Therapeutic mAbs have a propensity to aggregate under a variety of environmental conditions, similar to proteins in biological system.^1,2 Protein aggregation in biological systems was reported to correlate with age-related or neurodegenerative-related diseases such as Alzheimer’s and Parkinson’s disease.³ Whereas, therapeutic mAb aggregation, as one of the potential degradation pathways may trigger immunogenicity, lower potency and thus may affect product safety, quality and efficacy. ⁴

Aggregates present in mAb products can be complex, varying by origin, type and size. Aggregate type can be covalent or non-covalent, reducible or non-reducible, and visible or subvisible. Aggregate size ranges from a few nanometers to a few millimeters in diameter, requiring multiple analytical techniques to obtain a holistic picture of the aggregate profile.^5,6 The aggregation pathways were proposed as through (1) unfolded intermediates; (2) protein self-association or chemical linkages; and (3) chemical degradations.² Aggregation can occur at all the stages of mAb production, including cell culture process, downstream process, fill/finish,⁷ and storage.⁸

Significant progress has been made to improve our current understanding of therapeutic mAb aggregation in terms of mechanism, design and control, as summarized in several excellent reviews.^2,9-11 However, aggregation remains one of the major challenges in the development and commercialization of mAb products, with underlying mechanisms not always well-understood. The factors that influence mAb aggregation may be broadly classified into two categories, e.g. extrinsic (environment, bioprocessing, sample handling) and intrinsic (protein sequence and structure) factors.² This article is intended to review and discuss our latest understandings of the intrinsic and extrinsic factors that lead to protein aggregation.

Intrinsic Factors

The aggregation propensity of an antibody can be determined by its intrinsic properties such as primary sequence and structure.¹² Protein folds into a functional conformation that represents the lowest free energy and thus most stable, and this conformation is referred to as a native conformation.¹³ Antibody at its native state has less tendency to aggregate partly due to buried hydrophobic surfaces upon proper folding.^14,15 However, compared to smaller size proteins, antibodies are more prone to aggregation, due to their large hydrodynamic radii and surface areas, non-symmetrical hydrophobicity and charge distributions.^16,17

It was reported that amino acid sequence motifs enriched with glutamine (Q)/asparagine (N), hydrophobic or aromatic residues are potential aggregation prone regions.

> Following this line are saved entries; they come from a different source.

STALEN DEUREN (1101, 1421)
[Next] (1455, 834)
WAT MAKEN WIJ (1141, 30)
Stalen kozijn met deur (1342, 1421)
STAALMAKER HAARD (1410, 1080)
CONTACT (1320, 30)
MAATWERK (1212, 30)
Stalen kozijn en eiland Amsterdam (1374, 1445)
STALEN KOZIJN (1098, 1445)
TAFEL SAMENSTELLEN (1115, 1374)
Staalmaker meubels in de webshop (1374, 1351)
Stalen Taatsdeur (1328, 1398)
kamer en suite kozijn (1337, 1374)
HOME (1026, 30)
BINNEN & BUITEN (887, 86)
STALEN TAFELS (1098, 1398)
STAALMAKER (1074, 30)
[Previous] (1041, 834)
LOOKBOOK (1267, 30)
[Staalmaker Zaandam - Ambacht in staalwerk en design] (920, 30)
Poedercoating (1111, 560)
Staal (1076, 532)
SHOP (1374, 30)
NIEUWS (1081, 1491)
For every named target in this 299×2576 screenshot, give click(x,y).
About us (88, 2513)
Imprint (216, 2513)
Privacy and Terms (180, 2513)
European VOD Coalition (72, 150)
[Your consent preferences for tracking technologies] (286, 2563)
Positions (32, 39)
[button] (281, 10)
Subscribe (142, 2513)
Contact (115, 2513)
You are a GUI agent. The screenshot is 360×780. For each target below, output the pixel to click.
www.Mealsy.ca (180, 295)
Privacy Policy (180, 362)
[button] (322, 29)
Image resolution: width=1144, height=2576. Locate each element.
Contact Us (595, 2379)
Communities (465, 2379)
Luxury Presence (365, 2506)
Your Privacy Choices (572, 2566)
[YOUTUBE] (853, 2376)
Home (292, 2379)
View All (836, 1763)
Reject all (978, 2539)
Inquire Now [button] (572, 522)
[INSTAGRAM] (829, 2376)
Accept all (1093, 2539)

Whereas, charged residues (Asp, Glu, Lys, Arg and His) are rare in such regions.^18,19 In addition, β-sheet is viewed as an energetically-favorable secondary structure that may form the building block of protein aggregates, such as amyloidosis.^20,21 The dependency of aggregation on charge, hydrophobicity and β-sheet propensities of an amino acid sequence has formed the basis of studies to predict the aggregation propensity of a protein sequence^22-24 or to design an aggregation-resistant antibody.^25,26 Interestingly, it was found that aggregation hotspots are commonly located within CDRs (as well as the Fc domains) of commercial antibodies, suggesting the same peptide loops that mediate antigen recognition also mediate antibody aggregation.²⁷

The tertiary structure that antibodies adopt at any given environment is determined by the amino acid sequence through competing molecular-scale fold-favoring interactions (e.g. electrostatic attraction, hydrophobic interaction and hydrogen bonding), and unfoldingfavoring interactions (e.g. geometric hindrance, electrostatic repulsion).²⁸ Post-translational modification of amino acid, single site mutation may potentially disrupt that balance and promote protein unfolding and subsequent aggregation. For example, methionine oxidation in an IgG1 Fc region was reported to lead to an altered secondary and tertiary structure assessed by circular dichroism and NMR, and higher aggregation propensity upon heat stress.²⁹ Histidine of an antibody may be oxidized and form a covalently linked aggregate.^30,31 Antibody containing unpaired cysteine may form reducible aggregate through intermolecular disulfide bond upon agitation.³² In addition, deamidation and glycation have also been suggested to promote aggregation.^33,34 Most recently, protein carbonylation was reported to positively correlate to higher antibody aggregation burst rate.⁸ Extrinsic factors, such as environment, excipients, or chemicals, could indirectly influence antibody aggregation through inducing conformational change, or modification of amino acid, are discussed in the next section.

Extrinsic Factors

Extrinsic factors refer to the environment that the therapeutic mAb product are exposed to, or process conditions that therapeutic mAb product go through. Biomanufacturing of an antibody starts with cell culture process over a period of approximately two weeks under controlled process conditions and feed strategy. During this process, antibodies, like other recombinant proteins produced through recombinant DNA technology, is synthesized by ribosomes that localize on the outer surface of endoplasmic reticulum (ER) in the cytosol. Upon the completion of synthesis, the newly-synthesized polypeptides undergo appropriate folding and are assembled into a multimeric complex, and subsequently acquire their asparagine-linked glycans in ER compartment. The folded glycoprotein was transported to Golgi apparatus for further modification to obtain finished product before being transported to cell membrane and secreted to extracellular cell culture suspension. Antibodies produced in cell culture processes are subsequently purified during the downstream process, through a combination of chromatography to remove process-related or productrelated impurities, such as HCP, DNA, virus, antifoam, aggregate and degradant. The purified antibody requires ultrafiltration/diafiltration (UF/DF)  to buffer exchange into formulation buffer and reach the target protein concentration prior to bottling or bagging.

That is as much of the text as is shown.